Au Togo, la réglementation en matière de construction vise à prévenir les malfaçons et à garantir la sécurité des ouvrages. Plusieurs lois et décrets encadrent ce secteur, imposant des obligations aux constructeurs et offrant des recours aux maîtres d’ouvrage en cas de défauts constatés.
1. Le Code des Marchés Publics
Le Code des Marchés Publics du Togo encadre les contrats de construction, notamment pour les projets financés par l’État ou des institutions publiques. Il impose des garanties de bonne exécution et prévoit des sanctions en cas de non-respect des normes. Par exemple, une entreprise peut être exclue d’un appel d’offres si elle ne respecte pas les réglementations en vigueur ou si elle présente des malfaçons lors de précédents travaux .
2. Les garanties légales
Les contrats de construction incluent généralement une garantie de 12 mois, appelée « réception provisoire ». Pendant cette période, le constructeur est tenu de réparer les malfaçons et autres défauts de construction. Si des défauts apparaissent après cette période, le maître d’ouvrage peut engager une action en responsabilité contractuelle, en prouvant la faute du constructeur, le préjudice subi et le lien de causalité entre les deux .

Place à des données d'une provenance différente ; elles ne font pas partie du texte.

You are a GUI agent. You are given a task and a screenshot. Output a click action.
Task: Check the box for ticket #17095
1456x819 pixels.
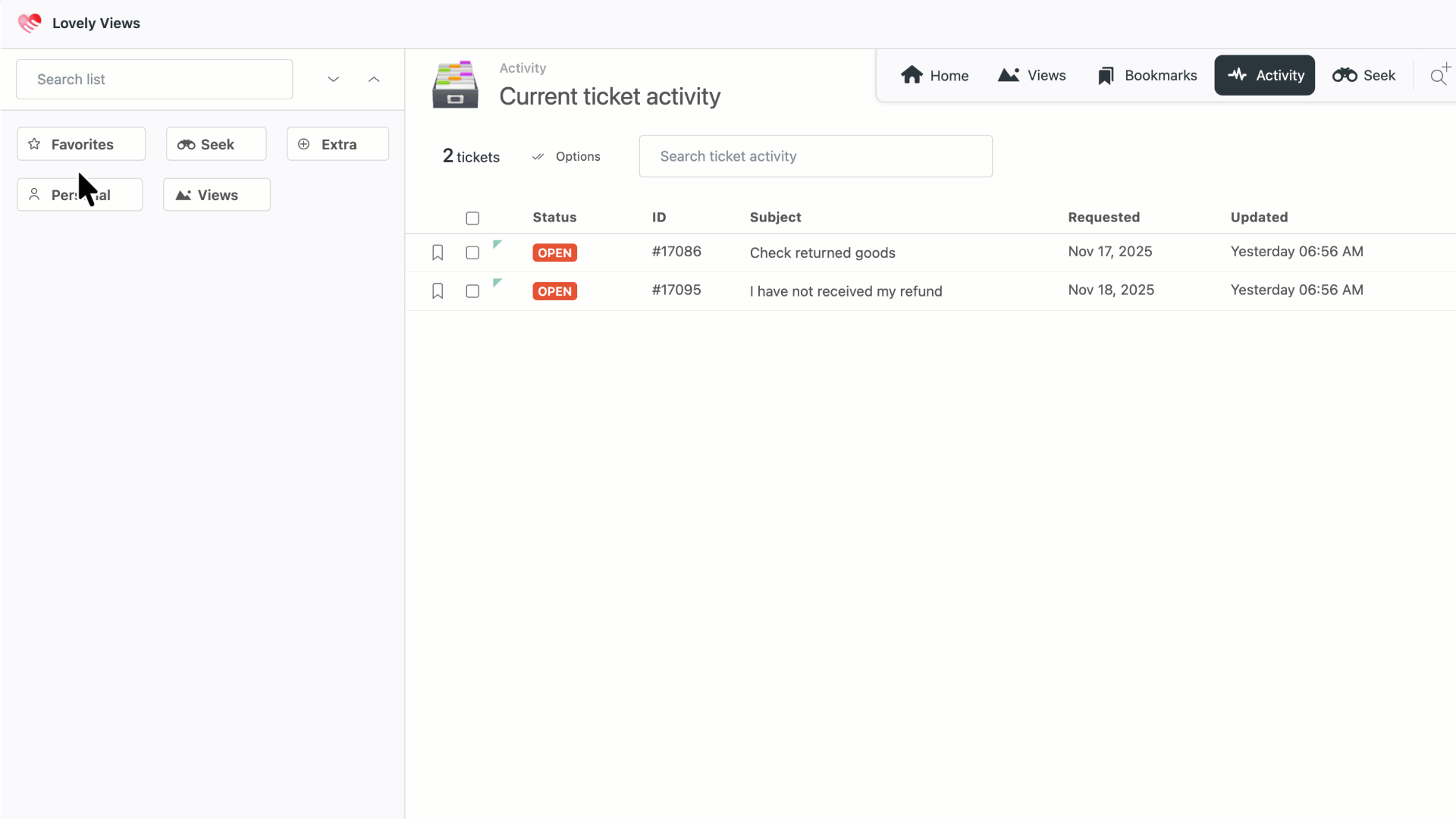(x=472, y=291)
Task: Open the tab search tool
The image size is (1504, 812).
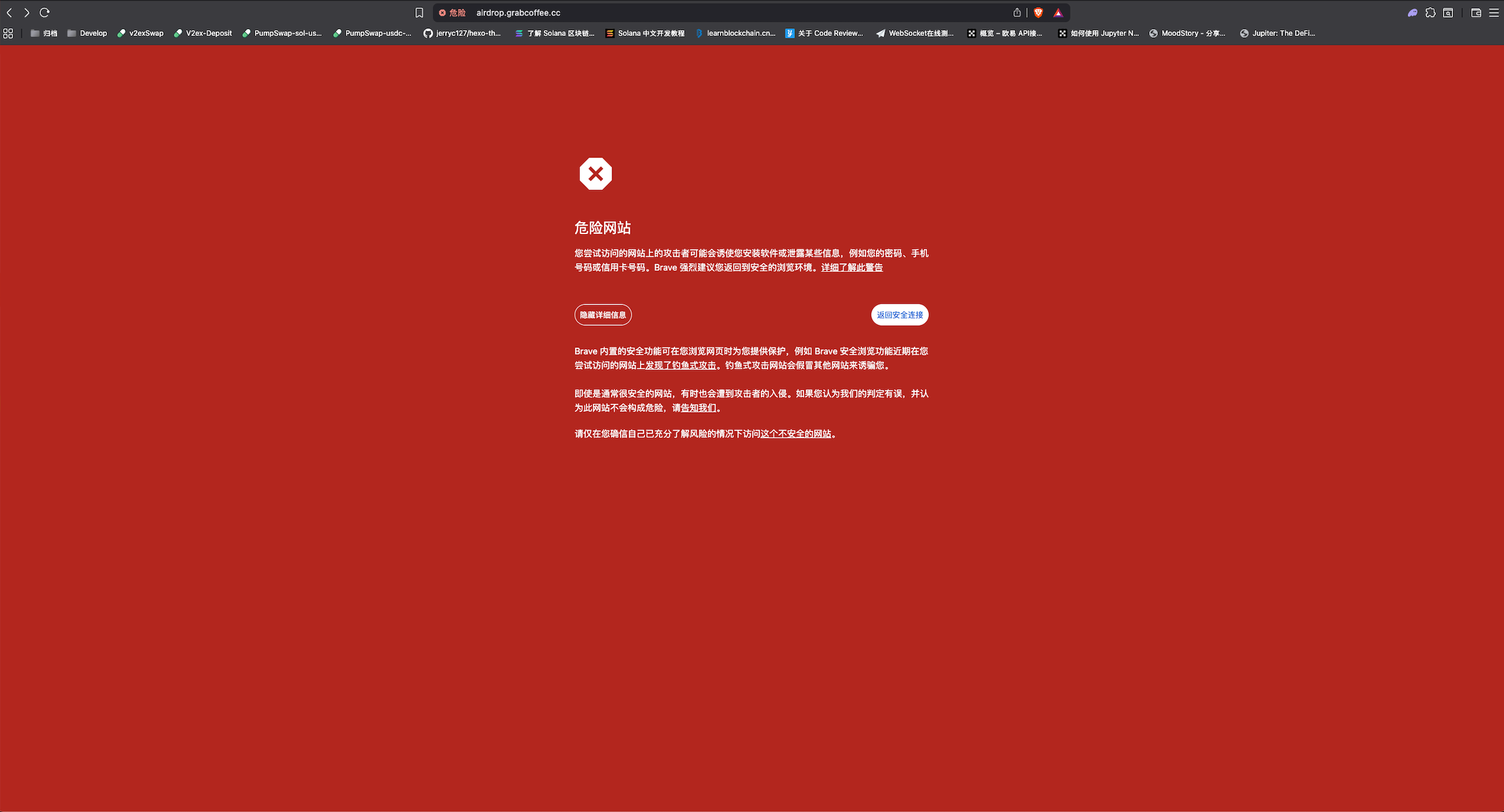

3. La responsabilité du constructeur
Selon le droit civil, le constructeur est présumé responsable des dommages affectant l’ouvrage. Le maître d’ouvrage n’a pas à prouver une faute de la part du constructeur ; il suffit de démontrer l’existence d’une malfaçon pour obtenir réparation. Cette présomption de responsabilité facilite les démarches en cas de litige .
4. Les recours en cas de malfaçons
En cas de malfaçons, le maître d’ouvrage peut :
- Informer l’entrepreneur par écrit et demander la réparation des défauts.
- Si l’entrepreneur refuse ou néglige de réparer, engager une action en justice pour obtenir réparation.
- Dans certains cas, faire appel à un conciliateur ou à un médiateur pour résoudre le conflit à l’amiable .
5. Comment éviter les malfaçons
Pour prévenir les malfaçons, il est recommandé de :
- Choisir un entrepreneur qualifié et expérimenté.
- Rédiger un contrat détaillé précisant les obligations de chaque partie.
- Effectuer des contrôles réguliers pendant les travaux.
- Exiger des garanties appropriées et veiller à leur respect.
En résumé, bien que la législation togolaise offre des protections contre les malfaçons, la vigilance et la prévention restent essentielles pour garantir la qualité et la sécurité des constructions.